| Provided text |
The New York Times reports that a security researcher has found a vulnerability in the encryption used by some mobile SIM cards that could let hackers remotely take control of a phone. The flaw relates to cards using DES (Data Encryption Standard) for encryption — it's an older standard that's being phased out by some manufacturers, but is still used by hundreds of millions of SIMs.

Attackers could intercept your messages and make payments

Karsten Nohl, the founder of German firm Security Research Labs, discovered that sending a fake carrier message to a phone prompted an automated response from 25 percent of DES SIMs that revealed the cards' 56-bit security key. With that key in hand, Nohl was able to send a virus to the SIM with a text message. The virus allowed him to impersonate the phone's owner, intercept text messages, and even make carrier payments. The New York Times cites Nohl as claiming that the entire operation takes "about two minutes" using a regular PC.

Over the past two years, Nohl has tested his method on around 1,000 cards across North America and Europe. DES is used in around three billion mobile SIMs worldwide, of which Nohl estimates 750 million are vulnerable to the attack. Many carriers use SIMs with the stronger triple-DES encryption method, which are not susceptible to Nohl's method, and DES in general has been phased out in favor of AES (Advanced Encryption Standard).

Mobile companies are aware of the problem

The flaw has been disclosed to the GSMA, an association made up of mobile operators and other companies in the field that oversees the deployment of GSM networks. The GSMA has informed SIM manufacturers and other companies involved of the situation, who are all analyzing how to best deal with the flaw. With the "responsible disclosure" taken care of, Nohl will detail his attack method at the Black Hat security conference on August 1st. He also plans to publish a "comparative list" detailing the SIM card security of each mobile carrier in December. Hopefully by then the at-risk operators will have taken the necessary steps to neutralize the vulnerability.

| Using the information |
(1) According to the SIM card article, how many mobile SIMs does Nohl estimate are vulnerable to the attack?
(2) Summarize the SIM card article in two sentences.
(3) Translate this sentence from the SIM card article into Spanish: "Over the past two years, Nohl has tested his method on around 1,000 cards across North America and Europe."

| Information provided |
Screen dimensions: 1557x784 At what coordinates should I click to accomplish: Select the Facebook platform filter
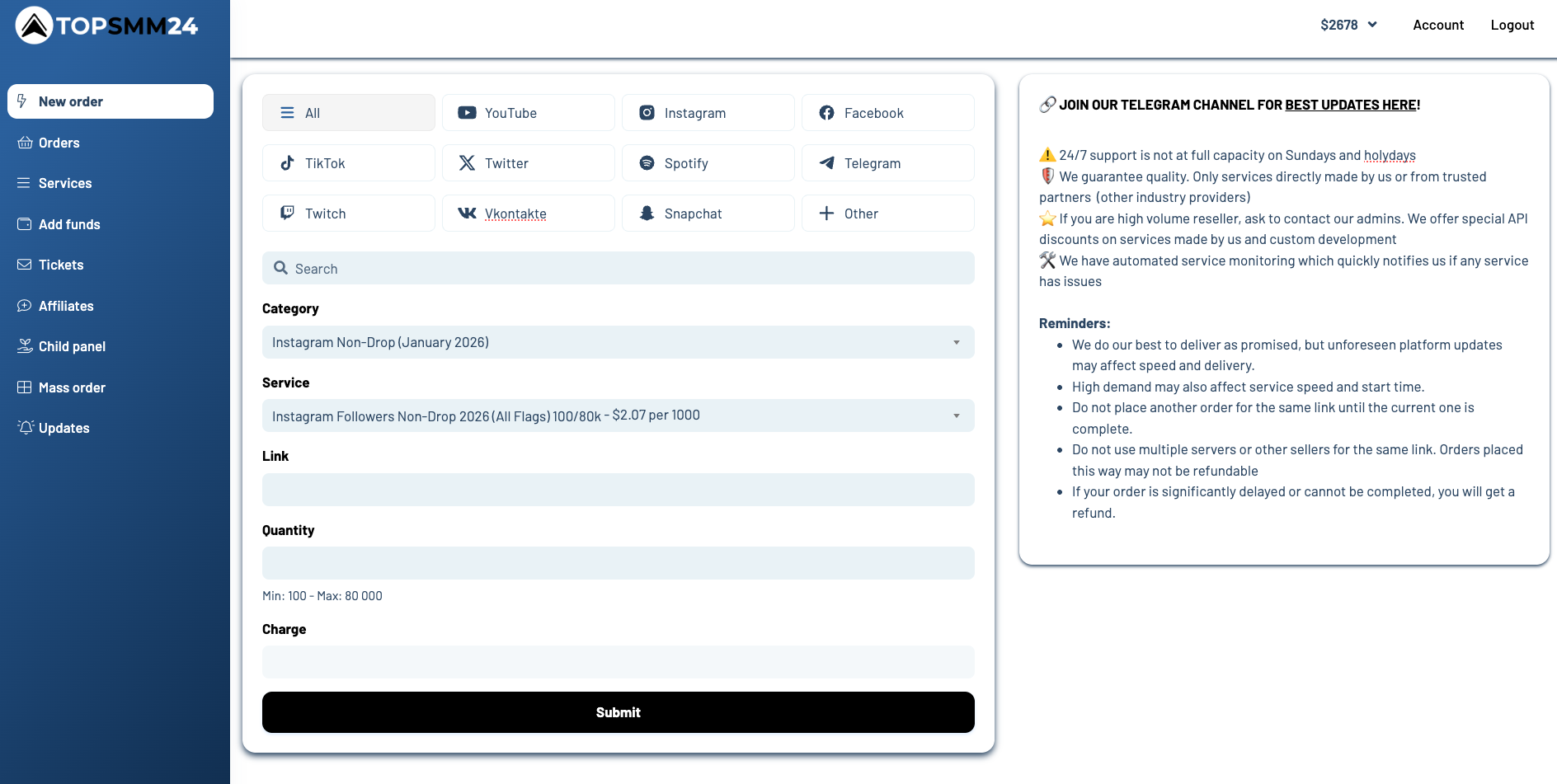pyautogui.click(x=887, y=113)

| Exercise solutions |
(1) About 750 million.

(2) Security researcher Karsten Nohl found that a fake carrier message makes about 25 percent of SIM cards using the older DES encryption reveal their 56-bit key, which let him send a virus to the SIM by text message to impersonate the owner, intercept messages, and make carrier payments. He estimates that 750 million of the roughly three billion DES SIMs are vulnerable, and the flaw has been disclosed to the GSMA ahead of his planned presentation at the Black Hat conference on August 1st.

(3) Durante los últimos dos años, Nohl ha probado su método en unas 1.000 tarjetas en Norteamérica y Europa.